J. R. Macdonald Laboratory, Physics Department, Kansas State University, Manhattan, 66503, USA.
Phys Rev Lett. 2011 Aug 5;107(6):063201. doi: 10.1103/PhysRevLett.107.063201. Epub 2011 Aug 2.
The process by which a molecule in an intense laser field ionizes more efficiently as its bond length increases towards a critical distance R(c) is known as charge resonance enhanced ionization (CREI). We make a series of measurements of this process for CO(2), by varying pulse duration from 7 to 200 fs, in order to identify the charge states and time scales involved. We find that for the 4+ and higher charge states, 100 fs is the time scale required to reach the critical geometry <R(CO)> ≈ 2.1 Å and <θ(OCO)> ≈ 163° (equilibrium CO(2) geometry is <R(CO)> ≈ 1.16 Å and <θ(OCO)> ≈ 172°). The CO(2)(3+) molecule, however, appears always to begin dissociation from closer than 1.7 Å indicating that dynamics on charge states lower than 3+ is not sufficient to initiate CREI. Finally, we make quantum ab initio calculations of ionization rates for CO(2) and identify the electronic states responsible for CREI.

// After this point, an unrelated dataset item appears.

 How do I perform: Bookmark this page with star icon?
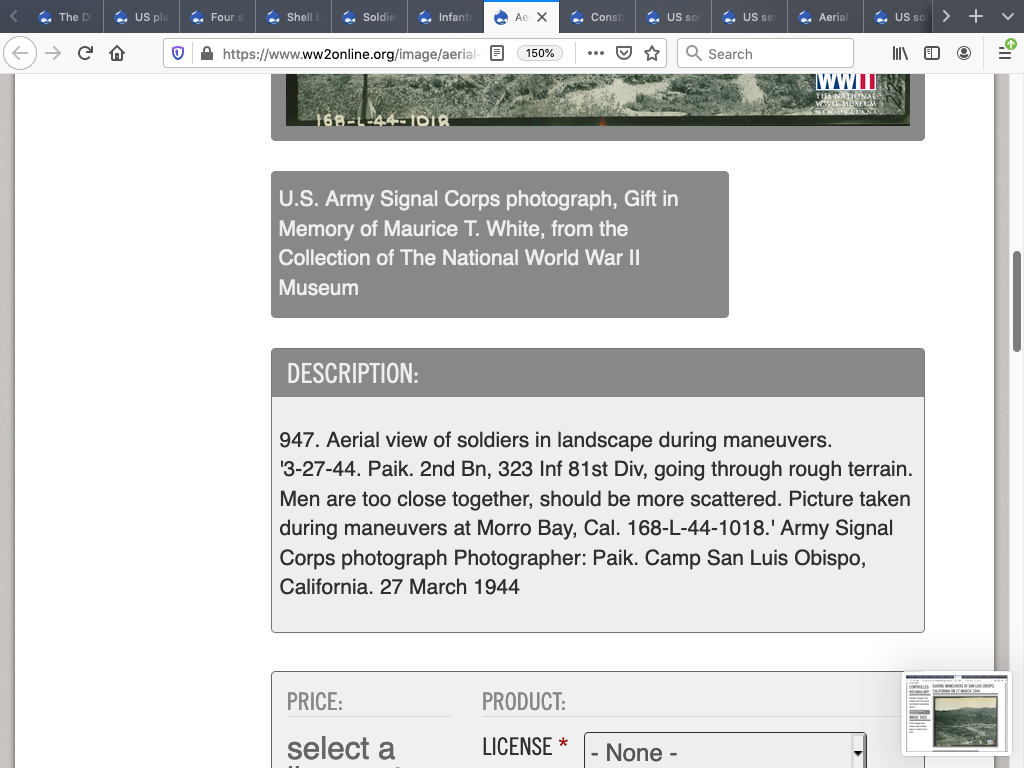pos(652,54)
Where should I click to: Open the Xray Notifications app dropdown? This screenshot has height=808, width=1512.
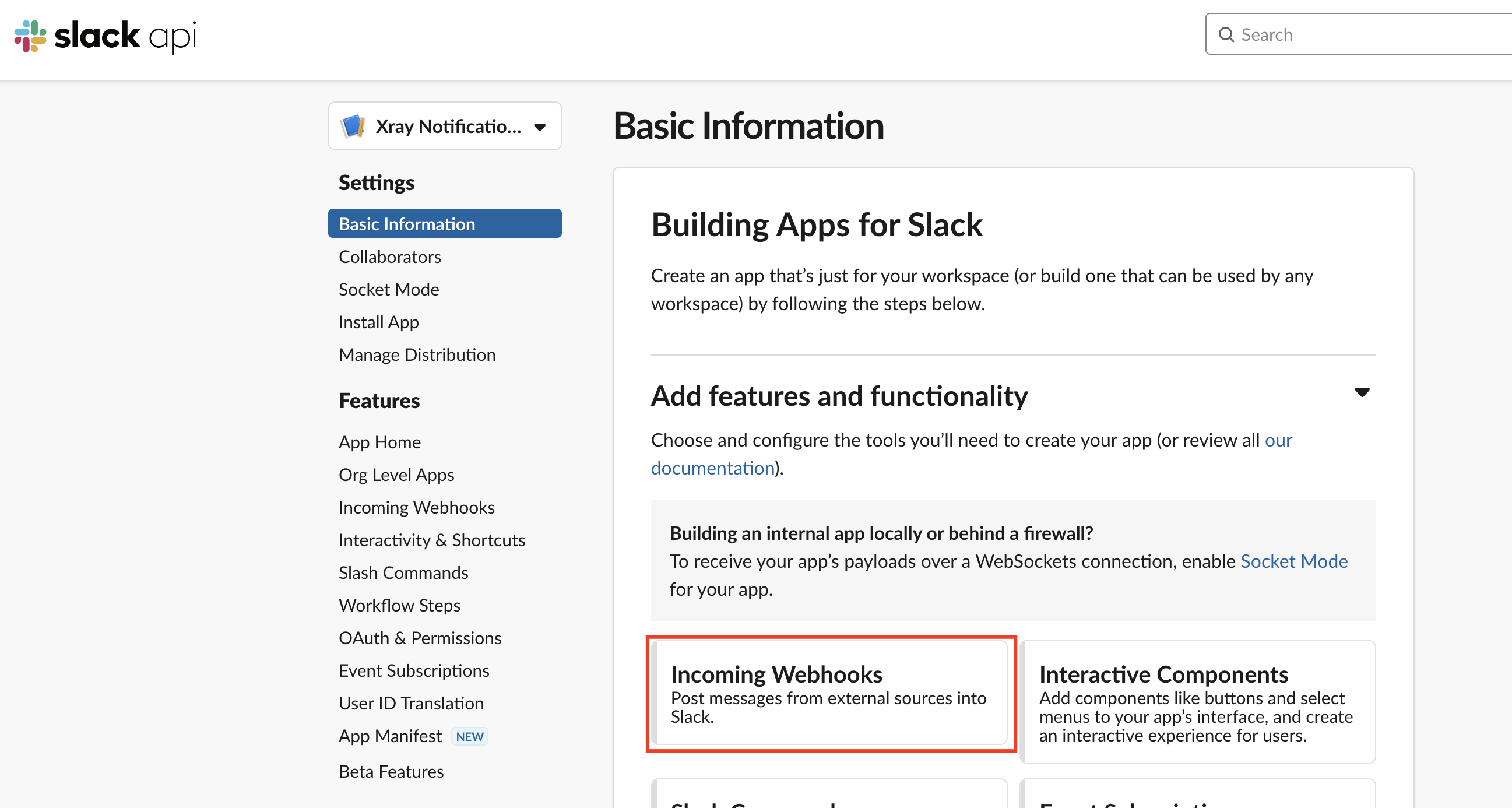445,127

在强激光场中,分子的键长增加到临界距离 R(c)时,其离化效率会更高,这种过程被称为电荷共振增强离化(CREI)。我们通过改变脉冲持续时间从 7 到 200 fs,对 CO(2) 中的这个过程进行了一系列测量,以确定涉及的电荷状态和时间尺度。我们发现,对于 4+和更高的电荷状态,达到临界几何形状<R(CO)>≈2.1 Å 和<θ(OCO)>≈163°(平衡 CO(2) 几何形状为<R(CO)>≈1.16 Å 和<θ(OCO)>≈172°)需要 100 fs 的时间尺度。然而,CO(2)(3+)分子似乎总是从小于 1.7 Å 的距离开始离解,这表明电荷状态低于 3+的动力学不足以引发 CREI。最后,我们对 CO(2) 的离化率进行了量子从头计算,并确定了引发 CREI 的电子态。